MrsMerryHenry · 23/11/2009 12:08

Zeph - quite so, esp your bit about shitting in swimming pools. I do occasionally wonder what happened to Mr Sinner/ Winner, though...and did I mention the time I challenged a loudmouthed, opinionated imam? Oh, dear, why do I get myself into these situations?!

SGB, you asked which religion regards women/ homosexuals as equals/ with respect. I can only speak for my own religion as it's the one I know best. I've actually already answered this question indirectly: when I told slug that she should ask herself not 'why do conservative believers reject women and gays', but 'why do moderate believers accept women and gays'. The answer, I believe, is similar to the answer you would get if you ask this of non-believers. And again I already addressed this several times, when I wrote about personality differences, all people having the propensity for crapness, etc etc.
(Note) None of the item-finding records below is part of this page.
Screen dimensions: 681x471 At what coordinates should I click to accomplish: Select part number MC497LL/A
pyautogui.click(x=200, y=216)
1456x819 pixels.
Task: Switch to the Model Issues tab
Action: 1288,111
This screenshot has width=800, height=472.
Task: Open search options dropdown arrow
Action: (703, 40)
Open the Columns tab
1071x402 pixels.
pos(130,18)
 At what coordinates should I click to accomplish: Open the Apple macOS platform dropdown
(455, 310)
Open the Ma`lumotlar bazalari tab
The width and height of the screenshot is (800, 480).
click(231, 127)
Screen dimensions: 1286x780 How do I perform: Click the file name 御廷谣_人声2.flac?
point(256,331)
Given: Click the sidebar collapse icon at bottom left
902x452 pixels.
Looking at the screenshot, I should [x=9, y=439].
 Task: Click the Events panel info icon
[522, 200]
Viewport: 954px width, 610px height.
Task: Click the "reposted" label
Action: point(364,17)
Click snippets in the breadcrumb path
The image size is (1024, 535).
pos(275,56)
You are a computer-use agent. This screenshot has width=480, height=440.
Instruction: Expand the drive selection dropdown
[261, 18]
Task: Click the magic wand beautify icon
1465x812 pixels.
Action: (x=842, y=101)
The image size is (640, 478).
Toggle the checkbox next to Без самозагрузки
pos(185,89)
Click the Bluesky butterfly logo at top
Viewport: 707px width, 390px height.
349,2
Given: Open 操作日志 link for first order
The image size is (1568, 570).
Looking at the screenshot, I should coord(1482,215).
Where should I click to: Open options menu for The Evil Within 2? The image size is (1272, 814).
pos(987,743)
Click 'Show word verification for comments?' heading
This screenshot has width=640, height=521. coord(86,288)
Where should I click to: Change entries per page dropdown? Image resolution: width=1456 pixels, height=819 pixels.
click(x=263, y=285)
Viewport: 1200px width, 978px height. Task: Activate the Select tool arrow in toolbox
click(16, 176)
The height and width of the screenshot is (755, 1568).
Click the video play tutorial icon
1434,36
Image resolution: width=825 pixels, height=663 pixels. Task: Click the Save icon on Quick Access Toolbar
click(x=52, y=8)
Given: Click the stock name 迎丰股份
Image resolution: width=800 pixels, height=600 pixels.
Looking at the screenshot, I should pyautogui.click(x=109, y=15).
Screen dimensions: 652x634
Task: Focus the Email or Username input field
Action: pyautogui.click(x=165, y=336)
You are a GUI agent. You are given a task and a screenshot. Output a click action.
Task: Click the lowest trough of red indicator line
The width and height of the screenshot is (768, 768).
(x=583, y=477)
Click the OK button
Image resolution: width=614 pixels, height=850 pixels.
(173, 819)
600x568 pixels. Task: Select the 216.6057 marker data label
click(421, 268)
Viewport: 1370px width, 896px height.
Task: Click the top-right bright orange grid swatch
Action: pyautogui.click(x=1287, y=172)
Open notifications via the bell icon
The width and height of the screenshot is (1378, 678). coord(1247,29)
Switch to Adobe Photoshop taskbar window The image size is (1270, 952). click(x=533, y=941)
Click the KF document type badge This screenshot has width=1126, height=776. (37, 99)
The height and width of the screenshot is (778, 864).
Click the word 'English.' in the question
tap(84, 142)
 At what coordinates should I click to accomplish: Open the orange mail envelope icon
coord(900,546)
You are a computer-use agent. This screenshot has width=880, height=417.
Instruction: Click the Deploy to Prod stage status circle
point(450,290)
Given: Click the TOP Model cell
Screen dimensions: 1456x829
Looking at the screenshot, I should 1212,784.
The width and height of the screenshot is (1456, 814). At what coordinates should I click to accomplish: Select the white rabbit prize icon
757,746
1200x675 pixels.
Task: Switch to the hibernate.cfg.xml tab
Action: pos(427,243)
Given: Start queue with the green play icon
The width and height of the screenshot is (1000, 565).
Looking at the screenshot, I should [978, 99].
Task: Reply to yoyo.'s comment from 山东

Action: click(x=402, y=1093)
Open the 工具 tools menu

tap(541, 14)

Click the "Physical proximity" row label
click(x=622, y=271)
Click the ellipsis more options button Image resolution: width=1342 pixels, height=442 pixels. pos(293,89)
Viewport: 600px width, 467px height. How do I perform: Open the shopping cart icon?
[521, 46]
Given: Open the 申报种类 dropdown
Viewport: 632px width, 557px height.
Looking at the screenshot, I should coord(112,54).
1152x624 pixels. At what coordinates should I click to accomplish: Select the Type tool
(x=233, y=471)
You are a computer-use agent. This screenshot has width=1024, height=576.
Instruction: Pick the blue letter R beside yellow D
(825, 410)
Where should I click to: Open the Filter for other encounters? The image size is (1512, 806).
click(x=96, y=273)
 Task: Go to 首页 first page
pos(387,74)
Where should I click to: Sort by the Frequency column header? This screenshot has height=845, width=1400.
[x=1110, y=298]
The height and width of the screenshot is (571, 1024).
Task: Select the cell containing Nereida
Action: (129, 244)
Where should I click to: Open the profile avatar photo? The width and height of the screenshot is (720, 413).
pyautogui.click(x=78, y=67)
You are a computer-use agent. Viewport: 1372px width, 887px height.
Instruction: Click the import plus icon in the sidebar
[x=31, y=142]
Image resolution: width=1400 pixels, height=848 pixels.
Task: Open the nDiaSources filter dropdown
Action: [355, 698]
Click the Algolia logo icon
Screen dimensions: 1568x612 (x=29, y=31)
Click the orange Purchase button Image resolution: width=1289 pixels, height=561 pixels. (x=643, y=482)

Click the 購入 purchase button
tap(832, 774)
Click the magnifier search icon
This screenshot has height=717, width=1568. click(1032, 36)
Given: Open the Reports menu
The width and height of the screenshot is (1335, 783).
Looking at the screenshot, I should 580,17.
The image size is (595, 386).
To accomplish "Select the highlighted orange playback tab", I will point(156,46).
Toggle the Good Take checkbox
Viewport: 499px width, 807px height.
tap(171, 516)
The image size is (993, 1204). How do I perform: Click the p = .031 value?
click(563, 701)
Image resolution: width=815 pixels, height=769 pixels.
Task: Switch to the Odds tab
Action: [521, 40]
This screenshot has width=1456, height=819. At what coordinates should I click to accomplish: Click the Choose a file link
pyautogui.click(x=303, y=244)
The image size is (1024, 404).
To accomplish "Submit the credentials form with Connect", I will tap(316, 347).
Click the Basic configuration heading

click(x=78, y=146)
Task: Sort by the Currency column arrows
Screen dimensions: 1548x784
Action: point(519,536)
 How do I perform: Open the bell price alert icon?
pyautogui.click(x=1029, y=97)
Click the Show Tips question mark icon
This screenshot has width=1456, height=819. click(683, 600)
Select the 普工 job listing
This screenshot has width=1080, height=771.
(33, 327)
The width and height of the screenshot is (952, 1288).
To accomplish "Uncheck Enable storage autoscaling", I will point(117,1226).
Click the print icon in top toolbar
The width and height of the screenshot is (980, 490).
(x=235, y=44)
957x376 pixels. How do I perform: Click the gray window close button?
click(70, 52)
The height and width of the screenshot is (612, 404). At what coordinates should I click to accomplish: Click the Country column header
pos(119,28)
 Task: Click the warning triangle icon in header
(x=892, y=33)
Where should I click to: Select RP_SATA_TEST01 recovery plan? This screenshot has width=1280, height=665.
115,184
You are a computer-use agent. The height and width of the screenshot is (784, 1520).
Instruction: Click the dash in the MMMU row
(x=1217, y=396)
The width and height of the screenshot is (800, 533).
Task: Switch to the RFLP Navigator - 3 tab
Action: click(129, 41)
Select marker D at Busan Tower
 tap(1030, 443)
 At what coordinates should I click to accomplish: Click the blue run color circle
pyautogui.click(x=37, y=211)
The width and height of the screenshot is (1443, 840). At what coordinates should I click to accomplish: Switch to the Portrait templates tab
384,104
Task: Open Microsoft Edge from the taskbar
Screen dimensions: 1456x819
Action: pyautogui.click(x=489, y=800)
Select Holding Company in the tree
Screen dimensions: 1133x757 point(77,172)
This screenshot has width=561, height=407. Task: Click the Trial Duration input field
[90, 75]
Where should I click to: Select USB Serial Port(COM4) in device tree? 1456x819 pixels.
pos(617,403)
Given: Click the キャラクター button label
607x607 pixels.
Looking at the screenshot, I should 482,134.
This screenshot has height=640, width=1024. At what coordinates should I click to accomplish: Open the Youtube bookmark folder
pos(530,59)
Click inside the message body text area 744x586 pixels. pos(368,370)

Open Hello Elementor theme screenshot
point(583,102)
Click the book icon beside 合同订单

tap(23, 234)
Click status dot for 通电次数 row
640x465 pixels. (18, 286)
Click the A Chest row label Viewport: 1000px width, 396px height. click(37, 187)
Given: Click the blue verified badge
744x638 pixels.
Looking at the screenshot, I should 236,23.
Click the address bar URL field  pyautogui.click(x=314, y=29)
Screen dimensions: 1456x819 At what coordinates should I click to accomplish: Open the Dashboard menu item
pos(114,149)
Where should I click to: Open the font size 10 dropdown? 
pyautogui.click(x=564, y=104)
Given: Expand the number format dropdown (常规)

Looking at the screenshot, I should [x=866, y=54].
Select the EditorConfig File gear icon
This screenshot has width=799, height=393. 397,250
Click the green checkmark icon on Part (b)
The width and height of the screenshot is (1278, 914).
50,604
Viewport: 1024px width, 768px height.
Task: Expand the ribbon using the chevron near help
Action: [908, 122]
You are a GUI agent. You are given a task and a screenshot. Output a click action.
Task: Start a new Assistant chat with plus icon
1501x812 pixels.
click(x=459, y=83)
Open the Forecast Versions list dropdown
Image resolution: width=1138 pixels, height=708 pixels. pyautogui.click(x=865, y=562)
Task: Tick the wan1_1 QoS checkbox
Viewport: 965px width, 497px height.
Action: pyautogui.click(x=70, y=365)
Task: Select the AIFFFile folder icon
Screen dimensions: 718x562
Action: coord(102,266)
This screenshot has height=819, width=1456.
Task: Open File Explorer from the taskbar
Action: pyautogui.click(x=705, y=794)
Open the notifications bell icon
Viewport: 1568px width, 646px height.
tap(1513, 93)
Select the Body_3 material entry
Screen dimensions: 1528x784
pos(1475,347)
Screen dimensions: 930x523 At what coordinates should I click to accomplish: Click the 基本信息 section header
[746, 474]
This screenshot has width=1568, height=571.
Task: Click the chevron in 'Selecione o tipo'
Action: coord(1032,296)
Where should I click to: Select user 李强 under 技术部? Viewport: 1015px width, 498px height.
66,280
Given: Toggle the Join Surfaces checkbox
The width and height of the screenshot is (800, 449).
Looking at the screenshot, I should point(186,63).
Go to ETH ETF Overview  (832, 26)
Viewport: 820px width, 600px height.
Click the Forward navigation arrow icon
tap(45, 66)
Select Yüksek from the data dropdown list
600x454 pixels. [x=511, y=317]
If someone is bigoted, they are bigoted. They will be bigoted in every context in which they find themselves. They will be bigoted whether they have a faith or not. They will seek information to confirm their bigotry and blank out information which contradicts it. It's a personality thing. Therefore two Christians can look at the same passage of the Bible where it mentions homosexuality or regard for women, and come out with two entirely different interpretations. One will say: 'Well, women in biblical times very much took a secondary role to men and were rarely ever leaders, therefore this is the pattern we will follow today'. The other will say: 'Well, this is very much about the culture of Middle-Eastern life at that time. One could just as well say that Western Christian women in the 21st century all wore skirts with buttons and therefore this is the pattern that everyone should follow.' This is what makes faith a living, breathing entity - it's not about organisations, it's about people and what we bring to our faith. However, there are plumb lines, if you like, which we can use to check ourselves and our chosen interpretations. IMO, if a person's doctrine contradicts the overall message of the Bible, which is about love, love, love, then they need to admit that their interpretation may be wrong and that while they go on contemplating the doctrinal stuff, the one thing they can be certain of is that we are to treat EVERYONE with unconditional love and respect. Of course IMO that means treating gays and women as equals, but maybe I'm biased .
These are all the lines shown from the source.